Adani Airports Holdings Ltd, part of the Adani group, is required to pay approximately ₹2,800 crore to the Airports Authority of India (AAI) for the acquisition of three airports obtained during a privatization initiative in 2021, according to sources familiar with the situation.
This payment is connected to revenue shortfalls experienced at the Jaipur, Thiruvananthapuram, and Guwahati airports while they were under AAI management during the pandemic. Operators encounter revenue shortfalls when their actual earnings do not meet the guaranteed returns set over a five-year timeframe.
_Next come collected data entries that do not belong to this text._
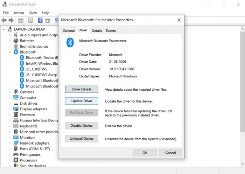This screenshot has height=174, width=245.
Task: Collapse the Bluetooth tree node
Action: pos(10,52)
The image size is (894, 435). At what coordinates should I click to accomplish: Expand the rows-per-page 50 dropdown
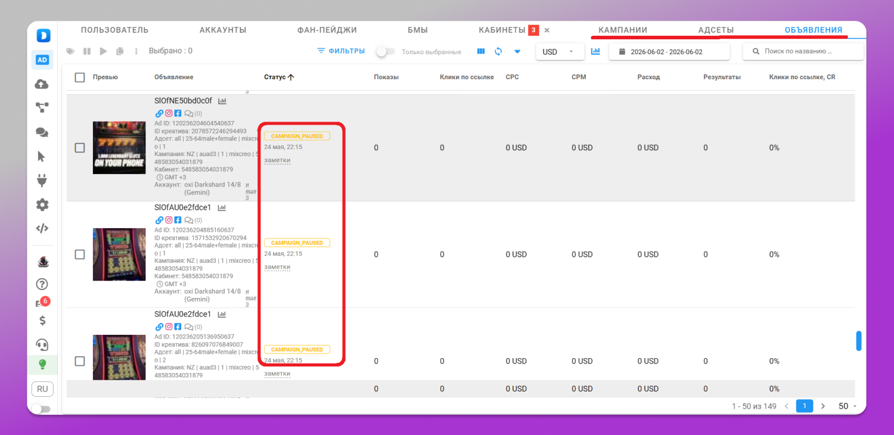pos(848,406)

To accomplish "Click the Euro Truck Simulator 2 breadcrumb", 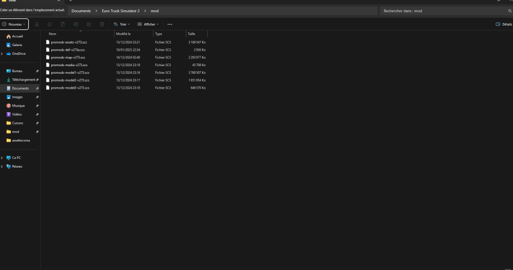I will [121, 11].
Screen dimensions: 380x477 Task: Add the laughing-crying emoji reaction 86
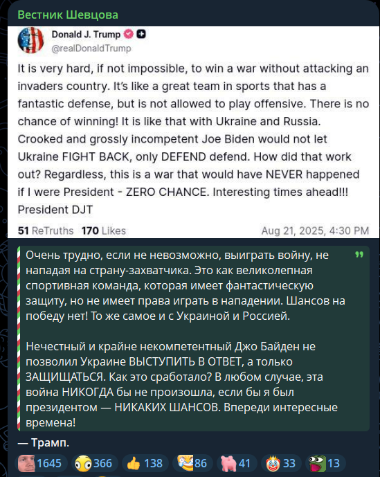[x=192, y=463]
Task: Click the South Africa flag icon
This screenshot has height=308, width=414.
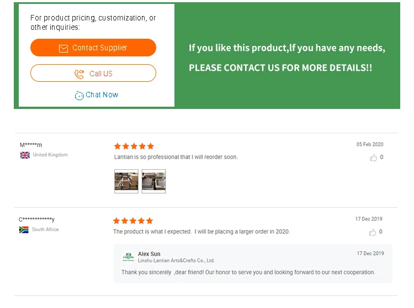Action: point(24,229)
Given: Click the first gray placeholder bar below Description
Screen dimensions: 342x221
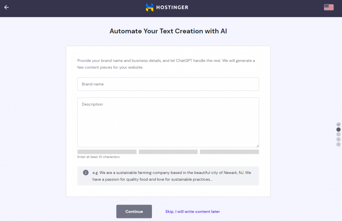Looking at the screenshot, I should pyautogui.click(x=107, y=152).
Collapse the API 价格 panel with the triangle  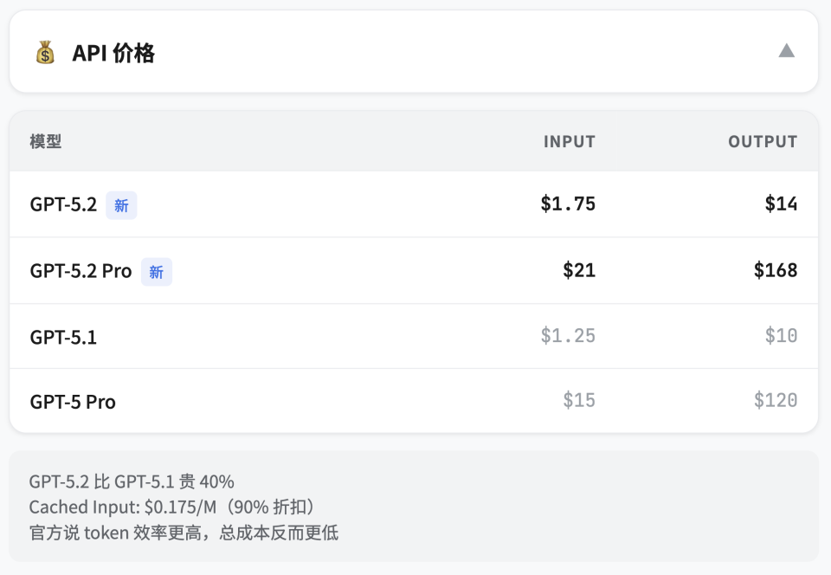point(787,50)
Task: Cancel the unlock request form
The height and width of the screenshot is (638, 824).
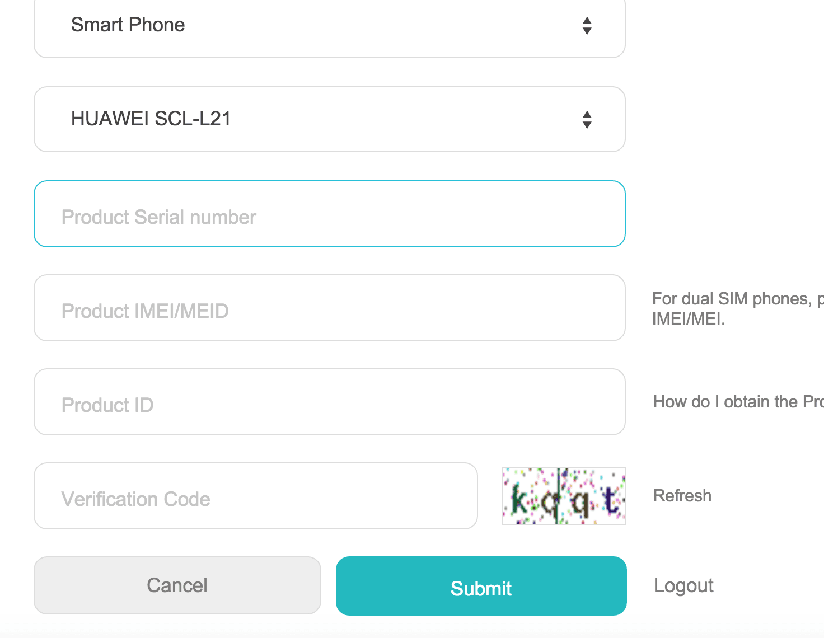Action: (177, 585)
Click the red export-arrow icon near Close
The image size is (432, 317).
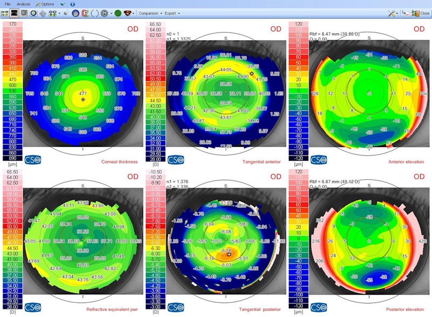pyautogui.click(x=406, y=13)
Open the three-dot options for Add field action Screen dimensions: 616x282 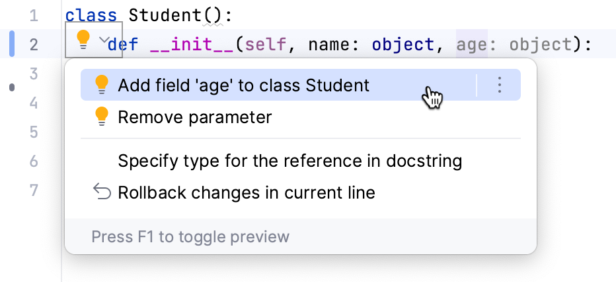pos(500,85)
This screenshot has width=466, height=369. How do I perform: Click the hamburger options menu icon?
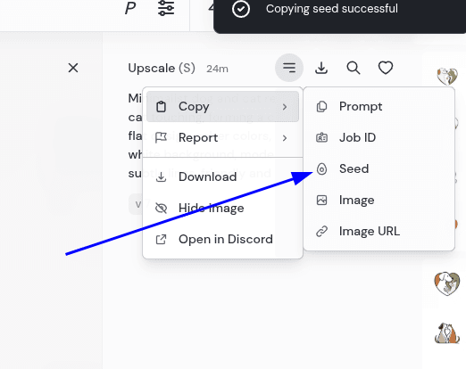(x=289, y=68)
To address this, they can adjust tariffs in the following five-year cycle to ensure the promised returns are met. Additionally, the Adani Group's financial commitments to AAI include reimbursing investments made by the authority from 2019 to 2021, which were related to airport development prior to the handover of operations to Adani.
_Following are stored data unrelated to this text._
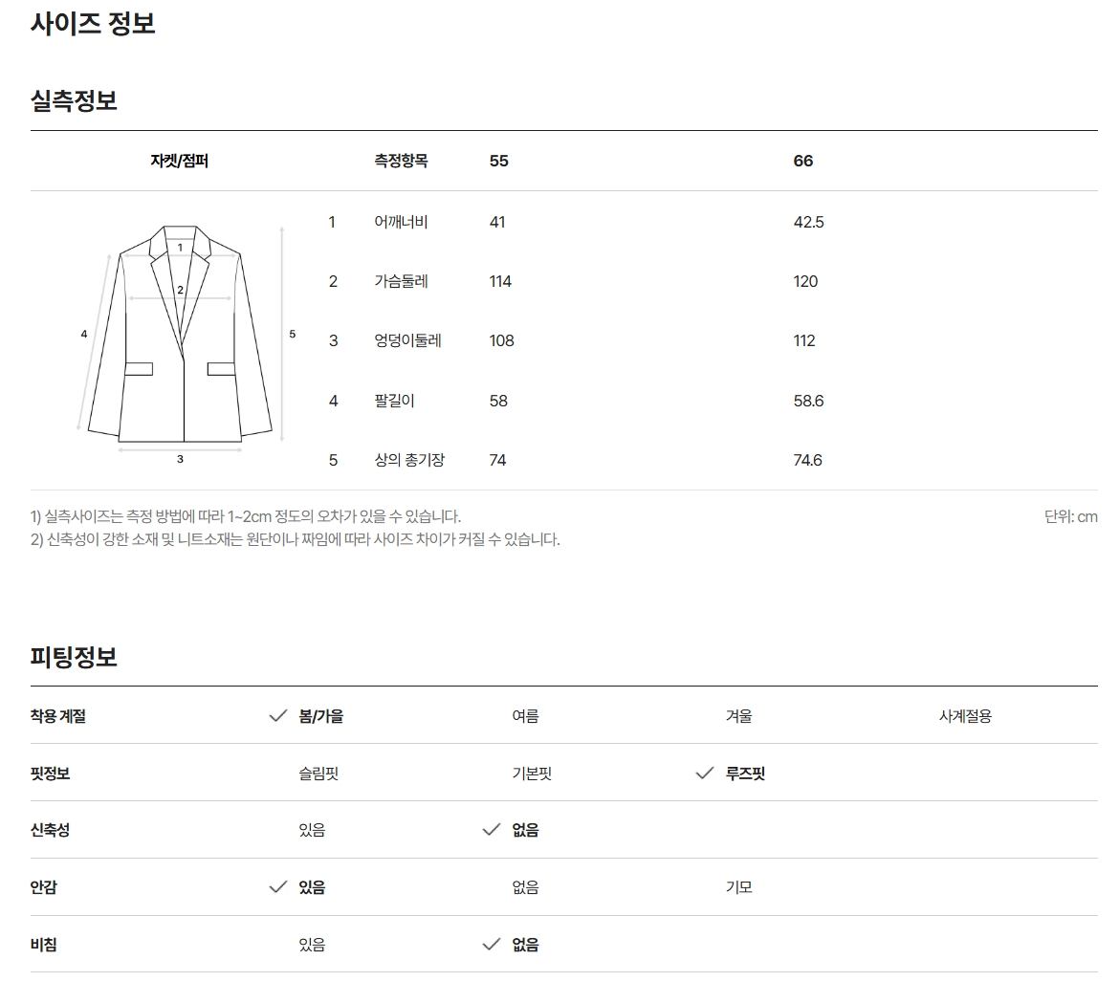Click the 가슴둘레 measurement label
Screen dimensions: 1119x1003
[x=401, y=281]
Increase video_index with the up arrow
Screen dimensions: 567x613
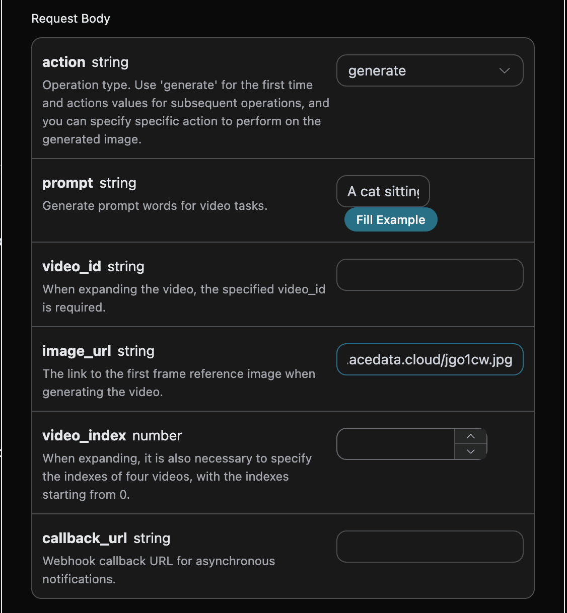pyautogui.click(x=471, y=436)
In November 2021, the Adani group previously paid ₹2,440 crore to AAI for the acquisition of six airports, including Ahmedabad, Jaipur, Guwahati, Thiruvananthapuram, Lucknow, and Mangalore. Attempts to reach representatives from both the Adani group and AAI for comments went unanswered.
In India, airport operators' earnings are regulated with set tariff rates that yield a fixed return over a five-year control period, as sanctioned by the Airport Economic Regulatory Authority (AERA). Airports are permitted to charge a range of fees, such as landing and parking charges, as well as user development fees.